# Given problem
Update the material below by changing every "Identify the location of" to "Find the position of". Leave everything else unchanged.

# Provided records
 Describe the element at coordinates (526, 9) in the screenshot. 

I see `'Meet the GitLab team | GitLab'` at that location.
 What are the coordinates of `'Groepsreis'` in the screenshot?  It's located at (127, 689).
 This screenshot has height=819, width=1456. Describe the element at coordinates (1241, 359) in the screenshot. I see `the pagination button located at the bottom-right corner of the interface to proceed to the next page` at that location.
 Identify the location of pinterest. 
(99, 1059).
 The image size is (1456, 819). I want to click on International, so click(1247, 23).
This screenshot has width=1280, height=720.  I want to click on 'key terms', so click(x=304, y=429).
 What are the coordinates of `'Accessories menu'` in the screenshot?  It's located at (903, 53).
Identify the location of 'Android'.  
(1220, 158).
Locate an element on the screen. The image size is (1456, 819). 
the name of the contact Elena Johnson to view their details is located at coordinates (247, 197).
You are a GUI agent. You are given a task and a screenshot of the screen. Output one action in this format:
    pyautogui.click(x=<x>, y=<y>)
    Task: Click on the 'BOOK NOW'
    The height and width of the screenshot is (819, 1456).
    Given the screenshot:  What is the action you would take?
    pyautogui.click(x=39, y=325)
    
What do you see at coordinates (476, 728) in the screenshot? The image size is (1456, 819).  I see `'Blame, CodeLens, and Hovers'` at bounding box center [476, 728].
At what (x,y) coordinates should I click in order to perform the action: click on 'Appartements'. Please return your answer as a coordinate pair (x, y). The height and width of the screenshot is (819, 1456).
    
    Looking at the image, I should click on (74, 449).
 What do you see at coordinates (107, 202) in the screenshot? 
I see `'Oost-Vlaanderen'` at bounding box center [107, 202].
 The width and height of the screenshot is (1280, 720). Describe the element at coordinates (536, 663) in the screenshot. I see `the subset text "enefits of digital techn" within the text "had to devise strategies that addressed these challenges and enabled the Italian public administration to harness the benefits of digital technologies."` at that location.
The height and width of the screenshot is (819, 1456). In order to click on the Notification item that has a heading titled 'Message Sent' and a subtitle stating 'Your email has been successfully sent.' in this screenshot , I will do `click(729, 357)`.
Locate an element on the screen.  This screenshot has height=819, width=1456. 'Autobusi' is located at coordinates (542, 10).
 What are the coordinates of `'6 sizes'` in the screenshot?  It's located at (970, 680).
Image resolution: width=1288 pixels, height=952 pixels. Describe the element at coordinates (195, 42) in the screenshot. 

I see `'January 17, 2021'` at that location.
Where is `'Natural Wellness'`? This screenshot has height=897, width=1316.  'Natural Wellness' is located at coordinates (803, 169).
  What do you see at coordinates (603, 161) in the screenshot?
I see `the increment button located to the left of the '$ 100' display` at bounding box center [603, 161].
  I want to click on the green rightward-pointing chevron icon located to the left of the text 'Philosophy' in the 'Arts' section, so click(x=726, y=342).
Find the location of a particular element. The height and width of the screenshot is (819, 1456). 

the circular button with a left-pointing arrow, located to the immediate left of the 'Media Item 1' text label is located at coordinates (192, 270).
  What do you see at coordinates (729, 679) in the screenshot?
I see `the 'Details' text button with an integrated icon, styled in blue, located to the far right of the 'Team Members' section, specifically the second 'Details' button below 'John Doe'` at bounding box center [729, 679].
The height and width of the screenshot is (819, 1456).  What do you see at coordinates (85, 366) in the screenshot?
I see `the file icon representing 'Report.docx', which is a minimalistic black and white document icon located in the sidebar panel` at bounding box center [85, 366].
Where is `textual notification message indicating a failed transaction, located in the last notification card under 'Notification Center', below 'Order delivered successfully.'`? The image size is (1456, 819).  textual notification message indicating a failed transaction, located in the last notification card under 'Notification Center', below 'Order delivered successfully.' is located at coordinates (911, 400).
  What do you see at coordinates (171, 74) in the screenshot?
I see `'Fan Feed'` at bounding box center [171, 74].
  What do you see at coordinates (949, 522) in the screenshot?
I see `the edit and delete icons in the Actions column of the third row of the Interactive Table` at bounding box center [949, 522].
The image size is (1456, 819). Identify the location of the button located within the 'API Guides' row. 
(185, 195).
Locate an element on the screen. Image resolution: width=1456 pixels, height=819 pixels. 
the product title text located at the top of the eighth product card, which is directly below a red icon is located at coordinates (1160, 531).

# Written response
 Describe the element at coordinates (526, 9) in the screenshot. 

I see `'Meet the GitLab team | GitLab'` at that location.
 What are the coordinates of `'Groepsreis'` in the screenshot?  It's located at (127, 689).
 This screenshot has height=819, width=1456. Describe the element at coordinates (1241, 359) in the screenshot. I see `the pagination button located at the bottom-right corner of the interface to proceed to the next page` at that location.
 Find the position of pinterest. 
(99, 1059).
 The image size is (1456, 819). I want to click on International, so click(1247, 23).
This screenshot has width=1280, height=720.  I want to click on 'key terms', so click(x=304, y=429).
 What are the coordinates of `'Accessories menu'` in the screenshot?  It's located at (903, 53).
Find the position of 'Android'.  
(1220, 158).
Locate an element on the screen. The image size is (1456, 819). 
the name of the contact Elena Johnson to view their details is located at coordinates (247, 197).
You are a GUI agent. You are given a task and a screenshot of the screen. Output one action in this format:
    pyautogui.click(x=<x>, y=<y>)
    Task: Click on the 'BOOK NOW'
    The height and width of the screenshot is (819, 1456).
    Given the screenshot:  What is the action you would take?
    pyautogui.click(x=39, y=325)
    
What do you see at coordinates (476, 728) in the screenshot? The image size is (1456, 819).  I see `'Blame, CodeLens, and Hovers'` at bounding box center [476, 728].
At what (x,y) coordinates should I click in order to perform the action: click on 'Appartements'. Please return your answer as a coordinate pair (x, y). The height and width of the screenshot is (819, 1456).
    
    Looking at the image, I should click on (74, 449).
 What do you see at coordinates (107, 202) in the screenshot? 
I see `'Oost-Vlaanderen'` at bounding box center [107, 202].
 The width and height of the screenshot is (1280, 720). Describe the element at coordinates (536, 663) in the screenshot. I see `the subset text "enefits of digital techn" within the text "had to devise strategies that addressed these challenges and enabled the Italian public administration to harness the benefits of digital technologies."` at that location.
The height and width of the screenshot is (819, 1456). In order to click on the Notification item that has a heading titled 'Message Sent' and a subtitle stating 'Your email has been successfully sent.' in this screenshot , I will do `click(729, 357)`.
Locate an element on the screen.  This screenshot has height=819, width=1456. 'Autobusi' is located at coordinates (542, 10).
 What are the coordinates of `'6 sizes'` in the screenshot?  It's located at (970, 680).
Image resolution: width=1288 pixels, height=952 pixels. Describe the element at coordinates (195, 42) in the screenshot. 

I see `'January 17, 2021'` at that location.
Where is `'Natural Wellness'`? This screenshot has height=897, width=1316.  'Natural Wellness' is located at coordinates (803, 169).
  What do you see at coordinates (603, 161) in the screenshot?
I see `the increment button located to the left of the '$ 100' display` at bounding box center [603, 161].
  I want to click on the green rightward-pointing chevron icon located to the left of the text 'Philosophy' in the 'Arts' section, so click(x=726, y=342).
Find the location of a particular element. The height and width of the screenshot is (819, 1456). 

the circular button with a left-pointing arrow, located to the immediate left of the 'Media Item 1' text label is located at coordinates (192, 270).
  What do you see at coordinates (729, 679) in the screenshot?
I see `the 'Details' text button with an integrated icon, styled in blue, located to the far right of the 'Team Members' section, specifically the second 'Details' button below 'John Doe'` at bounding box center [729, 679].
The height and width of the screenshot is (819, 1456).  What do you see at coordinates (85, 366) in the screenshot?
I see `the file icon representing 'Report.docx', which is a minimalistic black and white document icon located in the sidebar panel` at bounding box center [85, 366].
Where is `textual notification message indicating a failed transaction, located in the last notification card under 'Notification Center', below 'Order delivered successfully.'`? The image size is (1456, 819).  textual notification message indicating a failed transaction, located in the last notification card under 'Notification Center', below 'Order delivered successfully.' is located at coordinates (911, 400).
  What do you see at coordinates (171, 74) in the screenshot?
I see `'Fan Feed'` at bounding box center [171, 74].
  What do you see at coordinates (949, 522) in the screenshot?
I see `the edit and delete icons in the Actions column of the third row of the Interactive Table` at bounding box center [949, 522].
The image size is (1456, 819). Find the position of the button located within the 'API Guides' row. 
(185, 195).
Locate an element on the screen. Image resolution: width=1456 pixels, height=819 pixels. 
the product title text located at the top of the eighth product card, which is directly below a red icon is located at coordinates (1160, 531).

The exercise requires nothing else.